◆ WHAT IS REQUIRED ◆
Starting with the line below that holds "This screenshot has width=619, height=314." and stopping after the line that holds "Where should I", transcribe the lines exactly, leaving out all pictures.

◆ DATA SUPPLIED ◆
***

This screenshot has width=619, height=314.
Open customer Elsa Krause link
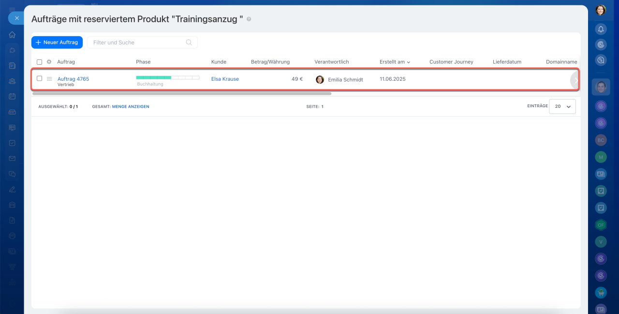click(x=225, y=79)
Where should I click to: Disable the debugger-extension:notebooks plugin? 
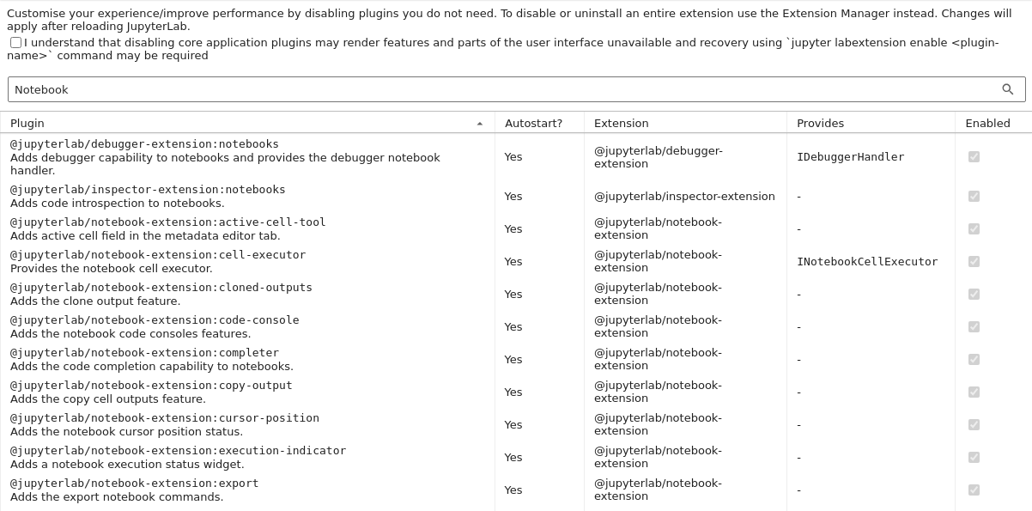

***

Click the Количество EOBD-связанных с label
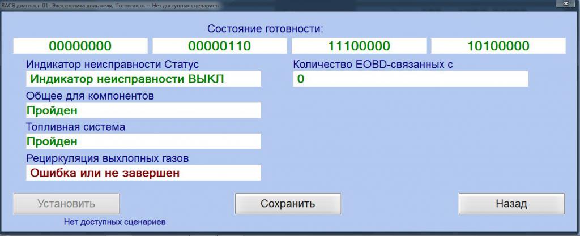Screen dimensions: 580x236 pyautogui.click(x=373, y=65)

***

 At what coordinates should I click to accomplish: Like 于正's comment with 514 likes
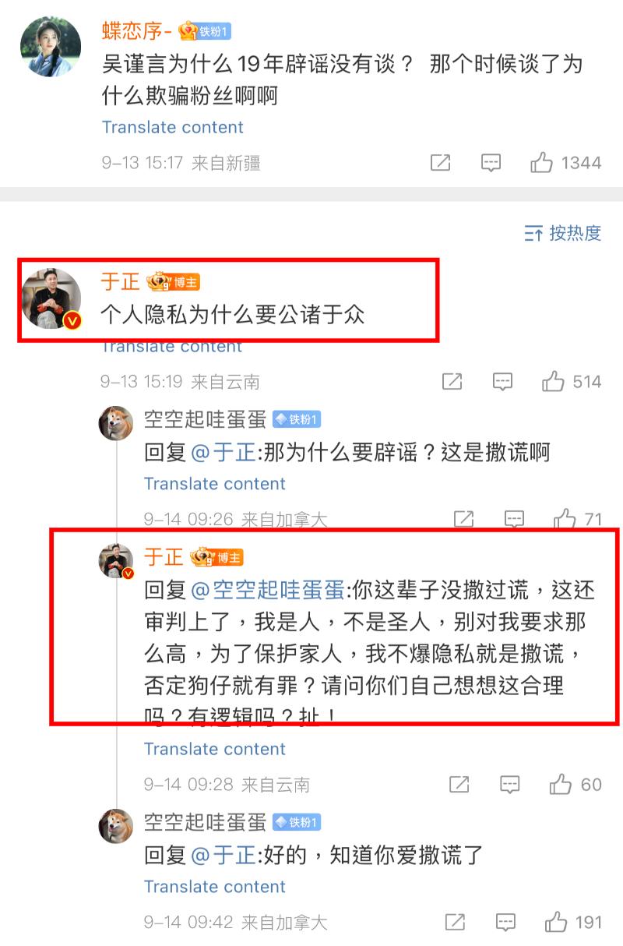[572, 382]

***

◆ RESULT FOR THIS EXERCISE ◆
This screenshot has width=619, height=314.
Open customer Elsa Krause link
click(x=225, y=79)
Where should I click to: Disable the debugger-extension:notebooks plugin? 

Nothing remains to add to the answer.